Sebmono · sg-doc-holiday · Aug 28, 2025
diff --git a/dspy/evaluate/auto_evaluation.py b/dspy/evaluate/auto_evaluation.py
@@ -1,102 +1,64 @@
-from dspy.predict.chain_of_thought import ChainOfThought
-from dspy.primitives import Module
-from dspy.signatures import InputField, OutputField, Signature
-
-
-class SemanticRecallPrecision(Signature):
-    """
-    Compare a system's response to the ground truth to compute its recall and precision.
-    If asked to reason, enumerate key ideas in each response, and whether they are present in the other response.
-    """
-
-    question: str = InputField()
-    ground_truth: str = InputField()
-    system_response: str = InputField()
-    recall: float = OutputField(desc="fraction (out of 1.0) of ground truth covered by the system response")
-    precision: float = OutputField(desc="fraction (out of 1.0) of system response covered by the ground truth")
-
-
-class DecompositionalSemanticRecallPrecision(Signature):
-    """
-    Compare a system's response to the ground truth to compute recall and precision of key ideas.
-    You will first enumerate key ideas in each response, discuss their overlap, and then report recall and precision.
-    """
-
-    question: str = InputField()
-    ground_truth: str = InputField()
-    system_response: str = InputField()
-    ground_truth_key_ideas: str = OutputField(desc="enumeration of key ideas in the ground truth")
-    system_response_key_ideas: str = OutputField(desc="enumeration of key ideas in the system response")
-    discussion: str = OutputField(desc="discussion of the overlap between ground truth and system response")
-    recall: float = OutputField(desc="fraction (out of 1.0) of ground truth covered by the system response")
-    precision: float = OutputField(desc="fraction (out of 1.0) of system response covered by the ground truth")
-
-
-def f1_score(precision, recall):
-    precision, recall = max(0.0, min(1.0, precision)), max(0.0, min(1.0, recall))
-    return 0.0 if precision + recall == 0 else 2 * (precision * recall) / (precision + recall)
-
-
-class SemanticF1(Module):
-    def __init__(self, threshold=0.66, decompositional=False):
-        self.threshold = threshold
-
-        if decompositional:
-            self.module = ChainOfThought(DecompositionalSemanticRecallPrecision)
-        else:
-            self.module = ChainOfThought(SemanticRecallPrecision)
-
-    def forward(self, example, pred, trace=None):
-        scores = self.module(question=example.question, ground_truth=example.response, system_response=pred.response)
-        score = f1_score(scores.precision, scores.recall)
-
-        return score if trace is None else score >= self.threshold
-
-
-
-###########
-
-
-class AnswerCompleteness(Signature):
-    """
-    Estimate the completeness of a system's responses, against the ground truth.
-    You will first enumerate key ideas in each response, discuss their overlap, and then report completeness.
-    """
-
-    question: str = InputField()
-    ground_truth: str = InputField()
-    system_response: str = InputField()
-    ground_truth_key_ideas: str = OutputField(desc="enumeration of key ideas in the ground truth")

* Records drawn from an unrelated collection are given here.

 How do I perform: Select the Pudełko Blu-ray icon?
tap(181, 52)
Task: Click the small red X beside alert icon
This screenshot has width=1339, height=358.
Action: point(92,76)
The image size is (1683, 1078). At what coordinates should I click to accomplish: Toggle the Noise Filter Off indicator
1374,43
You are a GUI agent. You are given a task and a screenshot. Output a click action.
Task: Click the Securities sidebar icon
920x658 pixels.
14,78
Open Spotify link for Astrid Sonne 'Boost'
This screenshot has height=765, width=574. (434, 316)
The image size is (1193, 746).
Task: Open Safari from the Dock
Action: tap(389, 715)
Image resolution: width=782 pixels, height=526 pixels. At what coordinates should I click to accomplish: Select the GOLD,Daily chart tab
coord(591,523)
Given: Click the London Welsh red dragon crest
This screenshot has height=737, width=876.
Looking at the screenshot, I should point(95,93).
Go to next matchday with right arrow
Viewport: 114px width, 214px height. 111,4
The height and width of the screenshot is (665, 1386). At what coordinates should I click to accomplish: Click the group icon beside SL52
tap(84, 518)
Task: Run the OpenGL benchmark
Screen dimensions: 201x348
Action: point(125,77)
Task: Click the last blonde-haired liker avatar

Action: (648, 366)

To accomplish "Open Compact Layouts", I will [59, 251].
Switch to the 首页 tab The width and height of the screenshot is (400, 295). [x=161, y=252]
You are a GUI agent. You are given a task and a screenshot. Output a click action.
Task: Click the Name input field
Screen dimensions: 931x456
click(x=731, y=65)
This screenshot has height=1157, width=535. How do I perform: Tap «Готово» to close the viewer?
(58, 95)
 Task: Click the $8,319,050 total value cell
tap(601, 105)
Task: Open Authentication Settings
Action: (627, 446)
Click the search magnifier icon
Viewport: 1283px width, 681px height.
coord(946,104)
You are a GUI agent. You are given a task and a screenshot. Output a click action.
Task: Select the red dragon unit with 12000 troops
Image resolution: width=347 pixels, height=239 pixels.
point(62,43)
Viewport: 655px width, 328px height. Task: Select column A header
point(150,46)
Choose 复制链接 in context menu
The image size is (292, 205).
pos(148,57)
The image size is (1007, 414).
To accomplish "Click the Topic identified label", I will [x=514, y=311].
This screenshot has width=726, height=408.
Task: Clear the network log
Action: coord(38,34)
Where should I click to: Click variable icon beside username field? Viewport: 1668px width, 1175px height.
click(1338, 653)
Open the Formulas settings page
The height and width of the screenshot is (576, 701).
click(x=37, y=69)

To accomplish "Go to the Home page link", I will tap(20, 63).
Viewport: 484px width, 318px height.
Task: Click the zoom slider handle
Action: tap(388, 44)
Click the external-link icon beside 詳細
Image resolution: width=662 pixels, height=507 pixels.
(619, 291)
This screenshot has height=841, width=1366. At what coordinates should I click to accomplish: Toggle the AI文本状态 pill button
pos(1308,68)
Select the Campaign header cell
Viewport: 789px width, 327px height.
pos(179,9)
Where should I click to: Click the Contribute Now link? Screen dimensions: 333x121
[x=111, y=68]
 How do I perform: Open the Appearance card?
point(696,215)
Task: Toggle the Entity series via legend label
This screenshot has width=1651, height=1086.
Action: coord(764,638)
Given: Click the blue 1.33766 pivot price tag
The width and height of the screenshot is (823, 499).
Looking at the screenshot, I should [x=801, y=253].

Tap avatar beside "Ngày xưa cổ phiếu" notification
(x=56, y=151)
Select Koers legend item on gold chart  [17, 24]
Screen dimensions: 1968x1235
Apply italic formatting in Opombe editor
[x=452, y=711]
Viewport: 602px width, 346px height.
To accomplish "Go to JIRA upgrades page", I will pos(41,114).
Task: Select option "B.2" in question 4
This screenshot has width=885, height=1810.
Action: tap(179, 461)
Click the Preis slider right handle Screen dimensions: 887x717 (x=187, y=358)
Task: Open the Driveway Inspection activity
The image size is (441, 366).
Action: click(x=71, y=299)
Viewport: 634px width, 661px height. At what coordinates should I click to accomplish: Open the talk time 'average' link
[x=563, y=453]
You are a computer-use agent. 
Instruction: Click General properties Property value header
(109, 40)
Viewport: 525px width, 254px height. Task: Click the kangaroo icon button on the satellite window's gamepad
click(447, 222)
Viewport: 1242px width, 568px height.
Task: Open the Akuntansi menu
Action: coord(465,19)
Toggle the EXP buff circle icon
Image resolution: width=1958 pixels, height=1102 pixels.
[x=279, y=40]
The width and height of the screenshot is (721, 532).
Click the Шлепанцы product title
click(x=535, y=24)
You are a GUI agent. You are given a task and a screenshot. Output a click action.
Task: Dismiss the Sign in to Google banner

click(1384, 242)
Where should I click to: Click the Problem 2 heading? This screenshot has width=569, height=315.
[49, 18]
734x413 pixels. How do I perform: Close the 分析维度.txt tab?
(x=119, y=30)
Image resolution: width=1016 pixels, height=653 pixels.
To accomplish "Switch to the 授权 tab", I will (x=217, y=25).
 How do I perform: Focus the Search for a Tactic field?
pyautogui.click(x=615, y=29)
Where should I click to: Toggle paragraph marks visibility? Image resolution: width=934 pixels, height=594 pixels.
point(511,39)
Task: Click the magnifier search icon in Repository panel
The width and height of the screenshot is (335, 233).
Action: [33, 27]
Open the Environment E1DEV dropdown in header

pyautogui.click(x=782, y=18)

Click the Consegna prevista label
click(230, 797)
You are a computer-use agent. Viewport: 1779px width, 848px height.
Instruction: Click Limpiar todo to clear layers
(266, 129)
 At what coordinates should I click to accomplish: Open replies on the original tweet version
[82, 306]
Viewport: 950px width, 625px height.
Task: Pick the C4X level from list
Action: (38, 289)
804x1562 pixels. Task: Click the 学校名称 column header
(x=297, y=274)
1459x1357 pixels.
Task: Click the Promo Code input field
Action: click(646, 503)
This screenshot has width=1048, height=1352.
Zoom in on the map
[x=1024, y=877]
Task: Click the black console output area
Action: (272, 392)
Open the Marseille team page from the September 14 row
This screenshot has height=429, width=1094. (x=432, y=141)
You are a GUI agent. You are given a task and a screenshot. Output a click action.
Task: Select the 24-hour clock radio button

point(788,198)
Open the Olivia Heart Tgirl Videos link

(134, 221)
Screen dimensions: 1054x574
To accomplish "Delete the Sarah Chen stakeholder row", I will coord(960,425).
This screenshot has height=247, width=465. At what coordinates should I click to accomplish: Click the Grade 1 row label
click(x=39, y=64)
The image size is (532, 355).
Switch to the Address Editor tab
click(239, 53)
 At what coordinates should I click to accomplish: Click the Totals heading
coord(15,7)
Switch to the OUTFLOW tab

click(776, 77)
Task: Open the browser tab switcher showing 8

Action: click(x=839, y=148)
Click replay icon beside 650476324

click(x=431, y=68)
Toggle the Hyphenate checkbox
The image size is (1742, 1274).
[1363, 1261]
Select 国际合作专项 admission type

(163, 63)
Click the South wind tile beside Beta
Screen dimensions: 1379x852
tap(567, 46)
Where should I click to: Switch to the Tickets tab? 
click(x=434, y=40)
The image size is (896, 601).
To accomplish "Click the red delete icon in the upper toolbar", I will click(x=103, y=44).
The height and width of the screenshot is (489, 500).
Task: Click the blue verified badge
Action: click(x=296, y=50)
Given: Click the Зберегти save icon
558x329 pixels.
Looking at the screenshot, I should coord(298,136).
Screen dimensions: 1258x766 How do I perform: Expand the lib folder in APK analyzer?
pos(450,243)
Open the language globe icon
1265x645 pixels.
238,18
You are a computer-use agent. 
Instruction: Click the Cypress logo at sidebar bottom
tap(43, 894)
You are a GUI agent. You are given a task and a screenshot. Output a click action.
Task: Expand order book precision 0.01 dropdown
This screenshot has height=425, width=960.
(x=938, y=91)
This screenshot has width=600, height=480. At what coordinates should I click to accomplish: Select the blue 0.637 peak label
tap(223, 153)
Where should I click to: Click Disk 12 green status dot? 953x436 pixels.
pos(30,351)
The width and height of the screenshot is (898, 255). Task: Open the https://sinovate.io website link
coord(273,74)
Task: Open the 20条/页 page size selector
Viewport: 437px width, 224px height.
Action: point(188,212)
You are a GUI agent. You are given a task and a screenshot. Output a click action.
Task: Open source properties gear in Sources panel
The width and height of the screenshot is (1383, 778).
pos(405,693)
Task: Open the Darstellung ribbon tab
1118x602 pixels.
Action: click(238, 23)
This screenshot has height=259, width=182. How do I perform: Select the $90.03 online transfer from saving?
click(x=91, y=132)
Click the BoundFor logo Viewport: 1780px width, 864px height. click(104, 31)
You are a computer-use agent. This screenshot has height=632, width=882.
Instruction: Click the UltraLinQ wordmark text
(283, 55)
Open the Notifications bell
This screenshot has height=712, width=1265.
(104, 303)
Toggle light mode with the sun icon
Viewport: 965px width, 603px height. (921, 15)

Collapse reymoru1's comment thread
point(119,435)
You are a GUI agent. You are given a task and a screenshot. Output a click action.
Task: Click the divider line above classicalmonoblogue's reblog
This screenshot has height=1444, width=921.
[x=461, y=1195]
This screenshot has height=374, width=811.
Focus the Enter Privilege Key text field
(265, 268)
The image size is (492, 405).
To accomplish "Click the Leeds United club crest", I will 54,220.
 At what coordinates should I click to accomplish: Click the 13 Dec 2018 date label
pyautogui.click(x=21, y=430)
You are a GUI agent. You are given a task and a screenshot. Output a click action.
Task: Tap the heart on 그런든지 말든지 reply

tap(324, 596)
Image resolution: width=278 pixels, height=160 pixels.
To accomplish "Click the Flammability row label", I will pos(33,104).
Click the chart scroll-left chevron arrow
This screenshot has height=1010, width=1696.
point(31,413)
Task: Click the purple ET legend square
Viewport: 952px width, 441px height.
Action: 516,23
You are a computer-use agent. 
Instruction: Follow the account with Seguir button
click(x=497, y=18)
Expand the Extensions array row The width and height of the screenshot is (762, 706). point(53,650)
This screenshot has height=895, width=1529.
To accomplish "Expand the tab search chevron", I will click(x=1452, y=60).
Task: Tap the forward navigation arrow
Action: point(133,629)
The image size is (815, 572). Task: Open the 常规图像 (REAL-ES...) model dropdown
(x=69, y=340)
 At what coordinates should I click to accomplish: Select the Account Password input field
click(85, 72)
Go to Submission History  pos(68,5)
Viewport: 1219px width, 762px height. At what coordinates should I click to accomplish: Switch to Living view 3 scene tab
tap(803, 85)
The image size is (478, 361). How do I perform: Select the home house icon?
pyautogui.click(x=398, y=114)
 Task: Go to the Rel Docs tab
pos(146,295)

-    system_response_key_ideas: str = OutputField(desc="enumeration of key ideas in the system response")
-    discussion: str = OutputField(desc="discussion of the overlap between ground truth and system response")
-    completeness: float = OutputField(desc="fraction (out of 1.0) of ground truth covered by the system response")
-
-
-
-class AnswerGroundedness(Signature):
-    """
-    Estimate the groundedness of a system's responses, against real retrieved documents written by people.
-    You will first enumerate whatever non-trivial or check-worthy claims are made in the system response, and then
-    discuss the extent to which some or all of them can be deduced from the retrieved context and basic commonsense.
-    """
-
-    question: str = InputField()
-    retrieved_context: str = InputField()
-    system_response: str = InputField()
-    system_response_claims: str = OutputField(desc="enumeration of non-trivial or check-worthy claims in the system response")
-    discussion: str = OutputField(desc="discussion of how supported the claims are by the retrieved context")
-    groundedness: float = OutputField(desc="fraction (out of 1.0) of system response supported by the retrieved context")
-
-
-class CompleteAndGrounded(Module):
-    def __init__(self, threshold=0.66):
-        self.threshold = threshold
-        self.completeness_module = ChainOfThought(AnswerCompleteness)
-        self.groundedness_module = ChainOfThought(AnswerGroundedness)
-
-    def forward(self, example, pred, trace=None):
-        completeness = self.completeness_module(question=example.question, ground_truth=example.response, system_response=pred.response)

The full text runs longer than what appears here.